[Stored records]

☆ ☆ ☆ ☆ ☆

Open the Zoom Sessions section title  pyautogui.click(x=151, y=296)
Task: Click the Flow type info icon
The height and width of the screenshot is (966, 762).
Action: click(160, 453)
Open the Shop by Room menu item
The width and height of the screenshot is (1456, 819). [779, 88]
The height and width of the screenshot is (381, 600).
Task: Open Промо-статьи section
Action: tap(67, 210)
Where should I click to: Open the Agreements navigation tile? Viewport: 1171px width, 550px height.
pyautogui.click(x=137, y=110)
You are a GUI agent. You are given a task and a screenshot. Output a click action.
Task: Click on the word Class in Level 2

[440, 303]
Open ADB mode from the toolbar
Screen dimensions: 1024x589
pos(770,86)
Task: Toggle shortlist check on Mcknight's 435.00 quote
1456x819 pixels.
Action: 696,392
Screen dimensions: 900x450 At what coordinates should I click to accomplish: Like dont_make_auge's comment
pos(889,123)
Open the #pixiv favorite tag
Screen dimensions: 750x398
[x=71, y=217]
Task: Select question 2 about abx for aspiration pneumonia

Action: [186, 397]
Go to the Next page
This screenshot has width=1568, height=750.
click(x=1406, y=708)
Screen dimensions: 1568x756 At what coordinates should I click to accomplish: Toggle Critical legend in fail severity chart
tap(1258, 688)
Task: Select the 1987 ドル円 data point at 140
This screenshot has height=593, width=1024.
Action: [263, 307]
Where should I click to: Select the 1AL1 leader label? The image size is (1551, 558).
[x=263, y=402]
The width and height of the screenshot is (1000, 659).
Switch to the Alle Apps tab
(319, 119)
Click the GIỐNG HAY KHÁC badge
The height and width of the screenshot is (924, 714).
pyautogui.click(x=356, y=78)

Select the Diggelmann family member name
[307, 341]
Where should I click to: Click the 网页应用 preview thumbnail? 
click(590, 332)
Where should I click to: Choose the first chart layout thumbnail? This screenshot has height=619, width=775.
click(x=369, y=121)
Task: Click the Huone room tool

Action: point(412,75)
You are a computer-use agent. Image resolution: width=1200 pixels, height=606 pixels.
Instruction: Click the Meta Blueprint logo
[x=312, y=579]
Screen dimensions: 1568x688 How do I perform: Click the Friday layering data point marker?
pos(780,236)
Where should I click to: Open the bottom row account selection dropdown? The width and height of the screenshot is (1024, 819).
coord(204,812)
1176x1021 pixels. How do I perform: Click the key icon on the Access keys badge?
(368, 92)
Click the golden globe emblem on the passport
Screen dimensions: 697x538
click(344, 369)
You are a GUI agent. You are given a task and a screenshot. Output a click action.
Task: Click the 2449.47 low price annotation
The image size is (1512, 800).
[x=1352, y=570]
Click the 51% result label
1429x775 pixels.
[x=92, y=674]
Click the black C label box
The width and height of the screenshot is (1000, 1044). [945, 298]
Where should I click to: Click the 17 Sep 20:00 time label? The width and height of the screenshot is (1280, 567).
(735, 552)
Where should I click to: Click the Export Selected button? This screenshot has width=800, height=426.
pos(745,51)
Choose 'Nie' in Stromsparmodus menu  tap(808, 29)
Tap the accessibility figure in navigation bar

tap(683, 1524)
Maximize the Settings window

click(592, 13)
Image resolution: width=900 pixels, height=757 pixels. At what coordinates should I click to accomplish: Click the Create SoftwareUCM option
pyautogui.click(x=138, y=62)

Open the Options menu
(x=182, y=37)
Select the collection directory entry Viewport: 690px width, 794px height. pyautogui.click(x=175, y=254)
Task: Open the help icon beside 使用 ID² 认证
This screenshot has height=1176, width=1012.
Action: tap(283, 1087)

☆ ☆ ☆ ☆ ☆

Task item: Starting at the line that contains "Where should I click to: Open the bottom" and ending at the last line of the data, repeat each line exactly; include nothing else.

Exercise output:
Where should I click to: Open the bottom row account selection dropdown? The width and height of the screenshot is (1024, 819).
coord(204,812)
1176x1021 pixels. How do I perform: Click the key icon on the Access keys badge?
(368, 92)
Click the golden globe emblem on the passport
Screen dimensions: 697x538
click(344, 369)
You are a GUI agent. You are given a task and a screenshot. Output a click action.
Task: Click the 2449.47 low price annotation
The image size is (1512, 800).
[x=1352, y=570]
Click the 51% result label
1429x775 pixels.
[x=92, y=674]
Click the black C label box
The width and height of the screenshot is (1000, 1044). [945, 298]
Where should I click to: Click the 17 Sep 20:00 time label? The width and height of the screenshot is (1280, 567).
(735, 552)
Where should I click to: Click the Export Selected button? This screenshot has width=800, height=426.
pos(745,51)
Choose 'Nie' in Stromsparmodus menu  tap(808, 29)
Tap the accessibility figure in navigation bar

tap(683, 1524)
Maximize the Settings window

click(592, 13)
Image resolution: width=900 pixels, height=757 pixels. At what coordinates should I click to accomplish: Click the Create SoftwareUCM option
pyautogui.click(x=138, y=62)

Open the Options menu
(x=182, y=37)
Select the collection directory entry Viewport: 690px width, 794px height. pyautogui.click(x=175, y=254)
Task: Open the help icon beside 使用 ID² 认证
This screenshot has height=1176, width=1012.
Action: tap(283, 1087)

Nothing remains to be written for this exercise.